TREND: Down Go Electricity Prices

Wholesale electricity prices are in what appears to be a long-term downward spiral, according to the Department of Energy’s Energy Information Administration. Prices across the country were down in 2012, the EIA reports, on top of significant declines already on the books for 2011.

This chart from EIA (Figure 1) shows the decline in wholesale prices region-by-region. The story is much the same across the country. According to the EIA data, both peak and off-peak wholesale prices declined in 2012 versus 2011. On-peak (weekdays from 7 a.m. to 11 p.m.) day-ahead prices dropped by 15% in the California ISO (where the average on-peak price in 2012 was $31.72/MWh). That was the lowest decline in EIA report.


1. Peak and off-peak spot electricity prices dropped significantly in 2012. Source: EIA.

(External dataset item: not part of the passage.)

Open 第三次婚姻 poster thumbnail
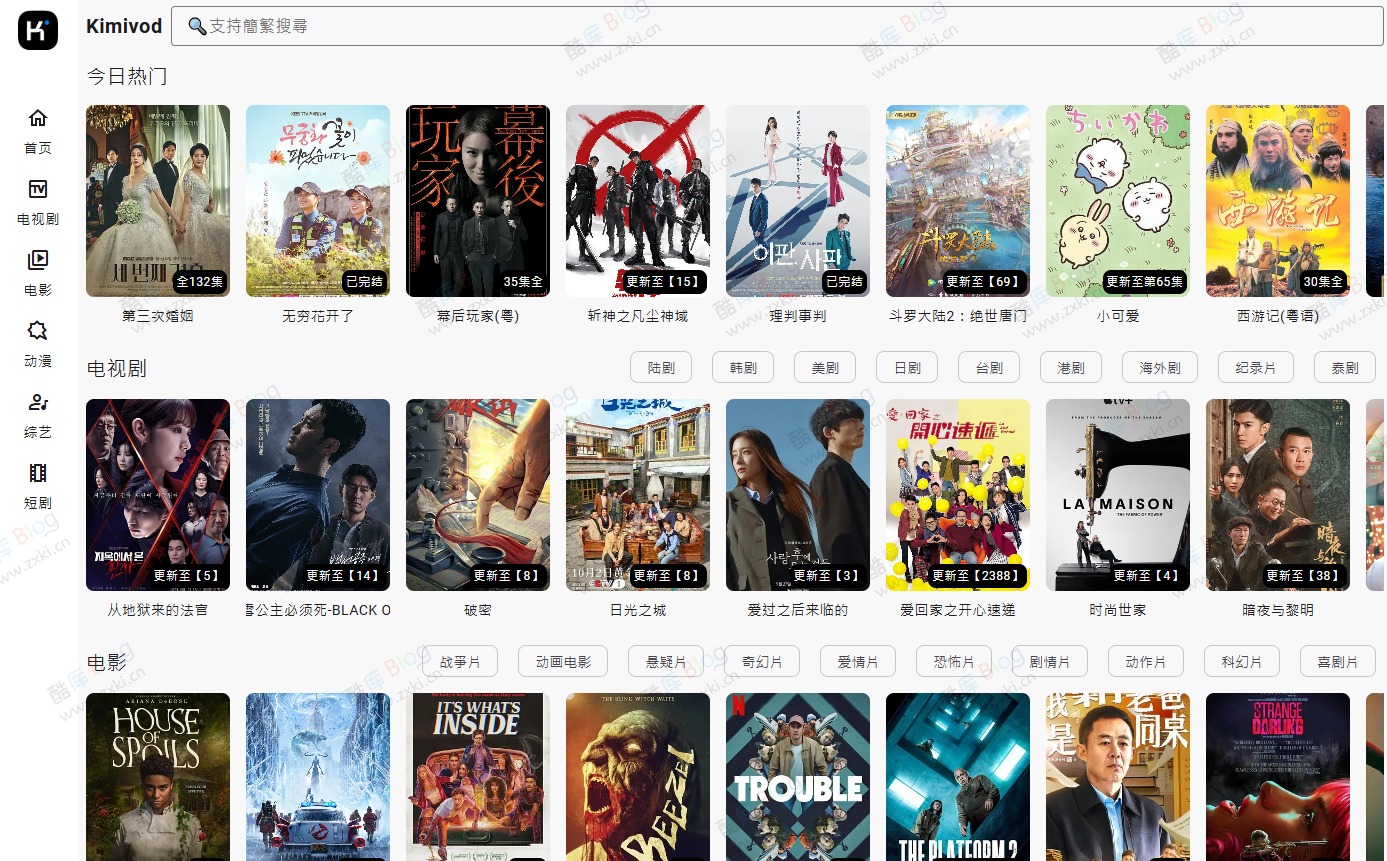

The biggest drop came in the Electric Reliability Council of Texas Houston zone, with a 45% decline compared to 2011, with an average price in 2012 of $35.91/MWh. The lowest-cost region, the Pacific Northwest with its plentiful hydropower, saw 2012 average on-peak prices of $22.56/MWh, a healthy 24% decline. The large ERCOT price decline, said EIA, reflected special circumstances: “a return to more typical pricing in 2012 compared to the significant to the significant price in the summer of 2011.”

The highest average on-peak electricity prices, according EIA, were in the New York ISO, at $46.57/MWh, a 27% decline. According to EIA, “In wholesale electric regions where prices declined in both 2011 and 2012, the drops in 2012 were generally larger.” 

The same pattern held for off-peak (nights and weekends) prices, “although the decreases were much less dramatic than in on-peak prices.” The only place off-peak prices were up in 2012 was in California. That phenomenon, says EIA, was the result of the prolonged outage of South California Edison’s San Onofre nuclear power plant. Nukes generally run continuously, so they produce large amounts of power in periods when demand is very low. The lower off-peak prices in California in 2012, says EIA, “reflect the cost of replacing the less-expensive generation from nuclear units.”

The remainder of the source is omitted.